MATERIAL SUPPLIED section start

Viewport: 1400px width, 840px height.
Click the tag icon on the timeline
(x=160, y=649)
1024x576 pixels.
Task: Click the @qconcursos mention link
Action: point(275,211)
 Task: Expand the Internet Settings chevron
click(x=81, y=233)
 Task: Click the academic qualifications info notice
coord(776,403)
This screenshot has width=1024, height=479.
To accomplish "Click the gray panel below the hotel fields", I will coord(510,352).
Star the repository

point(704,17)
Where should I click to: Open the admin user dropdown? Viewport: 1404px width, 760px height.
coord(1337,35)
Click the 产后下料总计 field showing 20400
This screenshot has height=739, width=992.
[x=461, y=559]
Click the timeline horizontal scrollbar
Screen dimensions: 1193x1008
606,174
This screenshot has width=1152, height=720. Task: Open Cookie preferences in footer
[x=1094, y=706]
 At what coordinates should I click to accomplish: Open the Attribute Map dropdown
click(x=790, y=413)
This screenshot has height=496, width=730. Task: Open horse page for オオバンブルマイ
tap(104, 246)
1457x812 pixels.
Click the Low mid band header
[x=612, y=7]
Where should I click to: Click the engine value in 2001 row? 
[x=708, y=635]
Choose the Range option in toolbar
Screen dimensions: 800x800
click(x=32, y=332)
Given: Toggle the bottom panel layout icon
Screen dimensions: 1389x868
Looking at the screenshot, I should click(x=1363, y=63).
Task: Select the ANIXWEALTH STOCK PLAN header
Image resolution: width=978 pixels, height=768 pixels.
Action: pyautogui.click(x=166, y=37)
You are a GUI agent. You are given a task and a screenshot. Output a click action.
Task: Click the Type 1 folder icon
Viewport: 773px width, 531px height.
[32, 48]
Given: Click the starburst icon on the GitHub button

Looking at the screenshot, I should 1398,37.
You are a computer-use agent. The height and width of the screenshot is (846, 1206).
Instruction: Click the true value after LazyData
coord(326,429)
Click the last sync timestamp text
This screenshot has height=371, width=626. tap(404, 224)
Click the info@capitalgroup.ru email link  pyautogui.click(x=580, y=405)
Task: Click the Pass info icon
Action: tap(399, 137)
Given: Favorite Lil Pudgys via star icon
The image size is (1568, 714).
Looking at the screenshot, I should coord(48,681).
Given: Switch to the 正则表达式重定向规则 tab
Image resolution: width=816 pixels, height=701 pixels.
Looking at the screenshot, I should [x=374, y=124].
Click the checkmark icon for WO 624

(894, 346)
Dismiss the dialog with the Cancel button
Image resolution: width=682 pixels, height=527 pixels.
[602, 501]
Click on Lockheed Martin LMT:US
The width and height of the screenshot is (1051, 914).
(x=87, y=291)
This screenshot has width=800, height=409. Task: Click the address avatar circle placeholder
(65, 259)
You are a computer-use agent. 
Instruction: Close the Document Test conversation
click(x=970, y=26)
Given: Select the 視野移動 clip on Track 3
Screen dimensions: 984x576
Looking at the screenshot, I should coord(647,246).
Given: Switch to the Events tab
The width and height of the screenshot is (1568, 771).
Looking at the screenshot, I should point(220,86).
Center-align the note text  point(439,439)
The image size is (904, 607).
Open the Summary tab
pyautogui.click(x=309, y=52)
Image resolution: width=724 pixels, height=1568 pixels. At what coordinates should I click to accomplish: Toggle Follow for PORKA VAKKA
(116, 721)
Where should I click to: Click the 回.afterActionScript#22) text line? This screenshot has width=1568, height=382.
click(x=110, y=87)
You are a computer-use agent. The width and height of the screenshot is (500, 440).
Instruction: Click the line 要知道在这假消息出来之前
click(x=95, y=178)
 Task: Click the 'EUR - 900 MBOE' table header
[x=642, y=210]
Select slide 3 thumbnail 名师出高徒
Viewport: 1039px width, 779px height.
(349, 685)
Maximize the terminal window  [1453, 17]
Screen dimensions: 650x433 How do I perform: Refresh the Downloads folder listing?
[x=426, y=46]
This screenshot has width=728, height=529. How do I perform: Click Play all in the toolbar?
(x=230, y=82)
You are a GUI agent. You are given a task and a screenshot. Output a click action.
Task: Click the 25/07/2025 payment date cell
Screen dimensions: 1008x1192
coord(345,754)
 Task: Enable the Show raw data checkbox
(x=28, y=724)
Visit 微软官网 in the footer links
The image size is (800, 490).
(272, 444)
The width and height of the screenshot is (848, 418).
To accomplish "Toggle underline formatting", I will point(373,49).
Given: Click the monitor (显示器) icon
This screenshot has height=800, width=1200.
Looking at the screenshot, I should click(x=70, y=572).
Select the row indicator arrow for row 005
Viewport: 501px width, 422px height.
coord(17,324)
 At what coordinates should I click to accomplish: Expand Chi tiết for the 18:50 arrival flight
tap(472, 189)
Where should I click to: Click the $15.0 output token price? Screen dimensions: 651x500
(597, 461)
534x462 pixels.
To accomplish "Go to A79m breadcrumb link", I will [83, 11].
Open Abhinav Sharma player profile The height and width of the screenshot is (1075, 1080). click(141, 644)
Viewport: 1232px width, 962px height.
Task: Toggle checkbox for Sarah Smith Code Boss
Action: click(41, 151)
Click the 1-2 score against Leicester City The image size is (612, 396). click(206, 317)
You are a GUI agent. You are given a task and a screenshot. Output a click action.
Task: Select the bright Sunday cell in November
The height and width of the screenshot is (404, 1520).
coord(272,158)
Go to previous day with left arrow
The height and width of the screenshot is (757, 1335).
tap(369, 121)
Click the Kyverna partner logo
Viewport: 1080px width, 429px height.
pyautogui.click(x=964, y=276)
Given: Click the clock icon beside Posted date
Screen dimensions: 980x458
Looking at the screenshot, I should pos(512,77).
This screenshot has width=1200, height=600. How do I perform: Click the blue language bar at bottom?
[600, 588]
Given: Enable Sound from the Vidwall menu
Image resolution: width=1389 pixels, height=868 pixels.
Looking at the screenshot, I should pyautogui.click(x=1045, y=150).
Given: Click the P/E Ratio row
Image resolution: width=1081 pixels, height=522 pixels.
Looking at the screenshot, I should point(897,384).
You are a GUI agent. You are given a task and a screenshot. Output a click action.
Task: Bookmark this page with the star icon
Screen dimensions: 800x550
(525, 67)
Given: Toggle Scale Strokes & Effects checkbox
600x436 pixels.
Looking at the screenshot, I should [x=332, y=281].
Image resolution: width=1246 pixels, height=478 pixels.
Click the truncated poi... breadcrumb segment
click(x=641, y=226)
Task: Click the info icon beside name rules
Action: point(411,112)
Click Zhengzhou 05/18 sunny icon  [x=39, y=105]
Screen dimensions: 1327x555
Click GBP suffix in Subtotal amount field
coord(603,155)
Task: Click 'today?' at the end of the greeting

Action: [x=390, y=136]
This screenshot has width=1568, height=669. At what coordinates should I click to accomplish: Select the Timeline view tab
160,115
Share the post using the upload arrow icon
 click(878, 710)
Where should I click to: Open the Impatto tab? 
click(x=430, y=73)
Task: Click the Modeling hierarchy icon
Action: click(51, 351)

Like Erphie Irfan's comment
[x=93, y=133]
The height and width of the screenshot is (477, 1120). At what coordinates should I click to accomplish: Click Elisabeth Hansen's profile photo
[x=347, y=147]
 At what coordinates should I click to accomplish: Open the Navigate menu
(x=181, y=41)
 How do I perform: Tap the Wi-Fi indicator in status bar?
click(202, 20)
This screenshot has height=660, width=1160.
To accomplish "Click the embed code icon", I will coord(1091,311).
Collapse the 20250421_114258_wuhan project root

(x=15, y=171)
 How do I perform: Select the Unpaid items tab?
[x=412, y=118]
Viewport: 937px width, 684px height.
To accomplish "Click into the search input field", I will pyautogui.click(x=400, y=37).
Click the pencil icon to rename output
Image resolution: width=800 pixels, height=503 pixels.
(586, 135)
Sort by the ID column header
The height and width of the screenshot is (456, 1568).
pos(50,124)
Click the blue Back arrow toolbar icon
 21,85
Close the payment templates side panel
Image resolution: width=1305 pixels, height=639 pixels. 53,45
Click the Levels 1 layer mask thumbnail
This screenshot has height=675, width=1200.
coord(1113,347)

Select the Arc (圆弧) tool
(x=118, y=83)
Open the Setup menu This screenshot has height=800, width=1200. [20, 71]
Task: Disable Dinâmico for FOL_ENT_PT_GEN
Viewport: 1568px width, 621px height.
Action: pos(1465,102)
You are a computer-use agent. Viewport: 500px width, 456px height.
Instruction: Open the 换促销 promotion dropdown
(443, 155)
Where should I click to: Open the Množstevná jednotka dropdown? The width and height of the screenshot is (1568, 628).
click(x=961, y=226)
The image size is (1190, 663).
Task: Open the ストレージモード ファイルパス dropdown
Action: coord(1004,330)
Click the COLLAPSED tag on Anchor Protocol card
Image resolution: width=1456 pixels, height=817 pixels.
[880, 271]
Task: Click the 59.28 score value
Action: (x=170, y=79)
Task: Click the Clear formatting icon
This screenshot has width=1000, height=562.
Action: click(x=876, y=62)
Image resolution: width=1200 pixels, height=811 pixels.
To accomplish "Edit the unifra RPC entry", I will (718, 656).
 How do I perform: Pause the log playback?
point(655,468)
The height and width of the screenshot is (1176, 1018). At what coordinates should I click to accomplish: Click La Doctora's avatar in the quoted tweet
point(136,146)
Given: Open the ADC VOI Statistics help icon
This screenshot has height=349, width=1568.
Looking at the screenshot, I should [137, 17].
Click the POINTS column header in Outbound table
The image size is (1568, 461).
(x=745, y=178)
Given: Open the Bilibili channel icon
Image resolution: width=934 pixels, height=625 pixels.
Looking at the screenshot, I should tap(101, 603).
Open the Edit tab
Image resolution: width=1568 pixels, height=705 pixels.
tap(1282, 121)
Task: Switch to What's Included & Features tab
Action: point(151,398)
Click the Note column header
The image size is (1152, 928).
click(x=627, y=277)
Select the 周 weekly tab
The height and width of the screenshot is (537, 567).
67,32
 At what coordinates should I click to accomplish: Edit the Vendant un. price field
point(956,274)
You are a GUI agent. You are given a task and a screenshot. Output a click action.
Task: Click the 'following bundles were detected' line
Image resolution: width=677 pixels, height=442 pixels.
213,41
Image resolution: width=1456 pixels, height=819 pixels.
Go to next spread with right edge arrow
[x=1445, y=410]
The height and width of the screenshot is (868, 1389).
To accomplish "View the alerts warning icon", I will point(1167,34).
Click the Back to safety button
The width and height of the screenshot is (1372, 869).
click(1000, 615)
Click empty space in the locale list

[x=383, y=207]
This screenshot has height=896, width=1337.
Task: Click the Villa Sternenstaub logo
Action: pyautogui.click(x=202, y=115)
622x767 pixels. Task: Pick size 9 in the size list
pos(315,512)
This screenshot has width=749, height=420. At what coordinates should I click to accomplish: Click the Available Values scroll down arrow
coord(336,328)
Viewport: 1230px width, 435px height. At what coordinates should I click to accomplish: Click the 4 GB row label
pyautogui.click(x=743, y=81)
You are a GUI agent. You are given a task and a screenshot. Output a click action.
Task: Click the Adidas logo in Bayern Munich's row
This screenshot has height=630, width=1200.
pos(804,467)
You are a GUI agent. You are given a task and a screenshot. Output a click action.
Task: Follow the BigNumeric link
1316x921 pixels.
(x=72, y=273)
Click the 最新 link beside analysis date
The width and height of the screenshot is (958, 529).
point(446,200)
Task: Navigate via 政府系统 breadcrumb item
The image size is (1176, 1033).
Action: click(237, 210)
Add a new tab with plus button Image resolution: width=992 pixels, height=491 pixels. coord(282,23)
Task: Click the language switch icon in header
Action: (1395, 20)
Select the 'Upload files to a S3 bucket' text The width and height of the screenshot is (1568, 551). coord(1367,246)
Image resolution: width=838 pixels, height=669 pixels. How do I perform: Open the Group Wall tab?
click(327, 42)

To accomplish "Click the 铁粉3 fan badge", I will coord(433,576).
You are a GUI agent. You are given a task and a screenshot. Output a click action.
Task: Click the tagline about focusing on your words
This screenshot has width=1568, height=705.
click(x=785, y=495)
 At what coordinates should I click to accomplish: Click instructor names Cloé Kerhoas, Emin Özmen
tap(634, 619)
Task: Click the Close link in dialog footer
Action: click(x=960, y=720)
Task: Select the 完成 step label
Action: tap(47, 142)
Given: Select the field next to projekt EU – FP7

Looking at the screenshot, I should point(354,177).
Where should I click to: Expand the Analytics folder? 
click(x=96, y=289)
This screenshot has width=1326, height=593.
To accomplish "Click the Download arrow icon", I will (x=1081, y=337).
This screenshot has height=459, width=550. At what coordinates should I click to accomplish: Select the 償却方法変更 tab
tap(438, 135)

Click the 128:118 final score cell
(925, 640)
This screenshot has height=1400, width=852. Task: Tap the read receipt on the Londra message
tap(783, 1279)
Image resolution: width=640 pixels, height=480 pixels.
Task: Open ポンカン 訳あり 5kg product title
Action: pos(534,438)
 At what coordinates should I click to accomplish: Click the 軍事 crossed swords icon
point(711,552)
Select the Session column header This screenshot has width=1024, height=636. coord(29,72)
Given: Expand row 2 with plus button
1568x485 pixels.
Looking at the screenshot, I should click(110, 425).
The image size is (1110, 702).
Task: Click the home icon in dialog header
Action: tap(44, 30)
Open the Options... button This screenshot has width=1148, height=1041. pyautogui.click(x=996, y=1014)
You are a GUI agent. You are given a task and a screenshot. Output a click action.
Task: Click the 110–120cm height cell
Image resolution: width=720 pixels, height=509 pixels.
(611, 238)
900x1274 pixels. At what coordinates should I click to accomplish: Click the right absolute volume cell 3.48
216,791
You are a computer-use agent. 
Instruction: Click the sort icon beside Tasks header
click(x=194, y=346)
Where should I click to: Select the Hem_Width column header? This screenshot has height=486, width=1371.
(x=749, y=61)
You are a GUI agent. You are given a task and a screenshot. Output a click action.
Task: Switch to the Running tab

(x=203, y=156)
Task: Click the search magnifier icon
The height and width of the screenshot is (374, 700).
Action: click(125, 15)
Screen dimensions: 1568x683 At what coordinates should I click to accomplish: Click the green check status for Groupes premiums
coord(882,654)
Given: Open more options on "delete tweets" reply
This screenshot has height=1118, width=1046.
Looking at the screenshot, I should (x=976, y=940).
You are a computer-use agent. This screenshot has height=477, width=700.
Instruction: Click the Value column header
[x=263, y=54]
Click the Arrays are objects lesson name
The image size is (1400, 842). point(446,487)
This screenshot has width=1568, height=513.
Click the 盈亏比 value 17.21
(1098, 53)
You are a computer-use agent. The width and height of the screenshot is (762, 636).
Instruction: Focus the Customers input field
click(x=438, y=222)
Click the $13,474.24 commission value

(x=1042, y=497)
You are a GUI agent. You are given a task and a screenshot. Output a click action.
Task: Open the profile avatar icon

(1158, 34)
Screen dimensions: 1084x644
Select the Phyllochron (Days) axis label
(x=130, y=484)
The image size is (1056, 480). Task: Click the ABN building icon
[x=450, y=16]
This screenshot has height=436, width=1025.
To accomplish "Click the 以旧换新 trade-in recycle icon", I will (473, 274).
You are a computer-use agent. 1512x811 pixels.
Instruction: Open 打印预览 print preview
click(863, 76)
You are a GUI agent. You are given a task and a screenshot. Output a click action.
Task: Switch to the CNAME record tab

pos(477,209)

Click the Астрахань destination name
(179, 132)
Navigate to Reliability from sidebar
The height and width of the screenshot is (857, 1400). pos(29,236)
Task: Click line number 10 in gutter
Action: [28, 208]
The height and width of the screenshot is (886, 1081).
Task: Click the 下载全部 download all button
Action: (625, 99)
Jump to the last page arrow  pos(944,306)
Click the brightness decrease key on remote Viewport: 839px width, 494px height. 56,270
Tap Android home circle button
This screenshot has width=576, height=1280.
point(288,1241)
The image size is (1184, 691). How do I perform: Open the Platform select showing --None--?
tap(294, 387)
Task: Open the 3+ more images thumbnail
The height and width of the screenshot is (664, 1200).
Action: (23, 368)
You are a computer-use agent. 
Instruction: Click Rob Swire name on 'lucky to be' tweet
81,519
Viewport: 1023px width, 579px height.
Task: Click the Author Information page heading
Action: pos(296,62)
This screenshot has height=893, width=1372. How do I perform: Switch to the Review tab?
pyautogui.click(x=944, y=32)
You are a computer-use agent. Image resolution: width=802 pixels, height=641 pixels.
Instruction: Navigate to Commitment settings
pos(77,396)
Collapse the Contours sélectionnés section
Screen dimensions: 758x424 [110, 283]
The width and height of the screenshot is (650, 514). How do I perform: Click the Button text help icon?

MATERIAL SUPPLIED section end

(TASK TO CARRY OUT) Only those lines of the entries above that run from the line containing "This screenshot has width=1568, height=669." to the line containing "Sort by the ID column header", both included, should be transcribed exactly.

(ANSWER AREA)
This screenshot has width=1568, height=669. At what coordinates should I click to accomplish: Select the Timeline view tab
160,115
Share the post using the upload arrow icon
 click(878, 710)
Where should I click to: Open the Impatto tab? 
click(x=430, y=73)
Task: Click the Modeling hierarchy icon
Action: click(51, 351)

Like Erphie Irfan's comment
[x=93, y=133]
The height and width of the screenshot is (477, 1120). At what coordinates should I click to accomplish: Click Elisabeth Hansen's profile photo
[x=347, y=147]
 At what coordinates should I click to accomplish: Open the Navigate menu
(x=181, y=41)
 How do I perform: Tap the Wi-Fi indicator in status bar?
click(202, 20)
This screenshot has height=660, width=1160.
To accomplish "Click the embed code icon", I will coord(1091,311).
Collapse the 20250421_114258_wuhan project root

(x=15, y=171)
 How do I perform: Select the Unpaid items tab?
[x=412, y=118]
Viewport: 937px width, 684px height.
To accomplish "Click into the search input field", I will pyautogui.click(x=400, y=37).
Click the pencil icon to rename output
Image resolution: width=800 pixels, height=503 pixels.
(586, 135)
Sort by the ID column header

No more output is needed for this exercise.